YOUR TASK. Please return all of the data exactly as written.

[Collected data entries]
= = = =
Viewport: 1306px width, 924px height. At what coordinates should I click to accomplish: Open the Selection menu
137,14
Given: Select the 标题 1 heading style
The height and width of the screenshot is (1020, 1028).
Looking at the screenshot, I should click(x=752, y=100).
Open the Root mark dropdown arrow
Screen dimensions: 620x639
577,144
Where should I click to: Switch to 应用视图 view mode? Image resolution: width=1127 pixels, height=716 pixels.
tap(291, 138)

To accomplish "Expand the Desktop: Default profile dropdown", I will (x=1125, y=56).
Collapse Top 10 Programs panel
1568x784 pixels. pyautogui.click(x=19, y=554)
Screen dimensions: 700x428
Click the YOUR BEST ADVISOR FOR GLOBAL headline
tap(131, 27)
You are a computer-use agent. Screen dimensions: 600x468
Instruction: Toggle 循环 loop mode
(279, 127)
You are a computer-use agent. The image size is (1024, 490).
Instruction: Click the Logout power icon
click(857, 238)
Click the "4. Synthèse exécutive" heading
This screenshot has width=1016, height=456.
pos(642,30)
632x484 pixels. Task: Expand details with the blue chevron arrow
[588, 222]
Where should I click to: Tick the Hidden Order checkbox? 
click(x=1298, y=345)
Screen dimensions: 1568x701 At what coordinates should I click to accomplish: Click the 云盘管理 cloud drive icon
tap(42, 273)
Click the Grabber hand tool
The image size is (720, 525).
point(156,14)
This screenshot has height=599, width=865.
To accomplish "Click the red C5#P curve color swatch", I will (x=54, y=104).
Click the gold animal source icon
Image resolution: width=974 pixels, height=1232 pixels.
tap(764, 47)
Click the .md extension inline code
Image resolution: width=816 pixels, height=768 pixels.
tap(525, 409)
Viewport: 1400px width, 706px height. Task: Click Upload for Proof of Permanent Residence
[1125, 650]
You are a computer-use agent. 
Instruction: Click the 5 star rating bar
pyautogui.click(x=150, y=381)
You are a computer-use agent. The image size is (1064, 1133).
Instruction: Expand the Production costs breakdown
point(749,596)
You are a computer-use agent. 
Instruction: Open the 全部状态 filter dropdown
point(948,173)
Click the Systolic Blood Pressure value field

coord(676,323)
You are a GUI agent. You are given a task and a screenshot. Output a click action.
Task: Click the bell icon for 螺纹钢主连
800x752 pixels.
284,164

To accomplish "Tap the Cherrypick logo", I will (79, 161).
= = = =
TASK ANSWER.
Viewport: 1306px width, 924px height. At what coordinates should I click to accomplish: Open the Selection menu
137,14
Given: Select the 标题 1 heading style
The height and width of the screenshot is (1020, 1028).
Looking at the screenshot, I should click(x=752, y=100).
Open the Root mark dropdown arrow
Screen dimensions: 620x639
577,144
Where should I click to: Switch to 应用视图 view mode? Image resolution: width=1127 pixels, height=716 pixels.
tap(291, 138)

To accomplish "Expand the Desktop: Default profile dropdown", I will (x=1125, y=56).
Collapse Top 10 Programs panel
1568x784 pixels. pyautogui.click(x=19, y=554)
Screen dimensions: 700x428
Click the YOUR BEST ADVISOR FOR GLOBAL headline
tap(131, 27)
You are a computer-use agent. Screen dimensions: 600x468
Instruction: Toggle 循环 loop mode
(279, 127)
You are a computer-use agent. The image size is (1024, 490).
Instruction: Click the Logout power icon
click(857, 238)
Click the "4. Synthèse exécutive" heading
This screenshot has width=1016, height=456.
pos(642,30)
632x484 pixels. Task: Expand details with the blue chevron arrow
[588, 222]
Where should I click to: Tick the Hidden Order checkbox? 
click(x=1298, y=345)
Screen dimensions: 1568x701 At what coordinates should I click to accomplish: Click the 云盘管理 cloud drive icon
tap(42, 273)
Click the Grabber hand tool
The image size is (720, 525).
point(156,14)
This screenshot has height=599, width=865.
To accomplish "Click the red C5#P curve color swatch", I will (x=54, y=104).
Click the gold animal source icon
Image resolution: width=974 pixels, height=1232 pixels.
tap(764, 47)
Click the .md extension inline code
Image resolution: width=816 pixels, height=768 pixels.
tap(525, 409)
Viewport: 1400px width, 706px height. Task: Click Upload for Proof of Permanent Residence
[1125, 650]
You are a computer-use agent. 
Instruction: Click the 5 star rating bar
pyautogui.click(x=150, y=381)
You are a computer-use agent. The image size is (1064, 1133).
Instruction: Expand the Production costs breakdown
point(749,596)
You are a computer-use agent. 
Instruction: Open the 全部状态 filter dropdown
point(948,173)
Click the Systolic Blood Pressure value field

coord(676,323)
You are a GUI agent. You are given a task and a screenshot. Output a click action.
Task: Click the bell icon for 螺纹钢主连
800x752 pixels.
284,164

To accomplish "Tap the Cherrypick logo", I will (79, 161).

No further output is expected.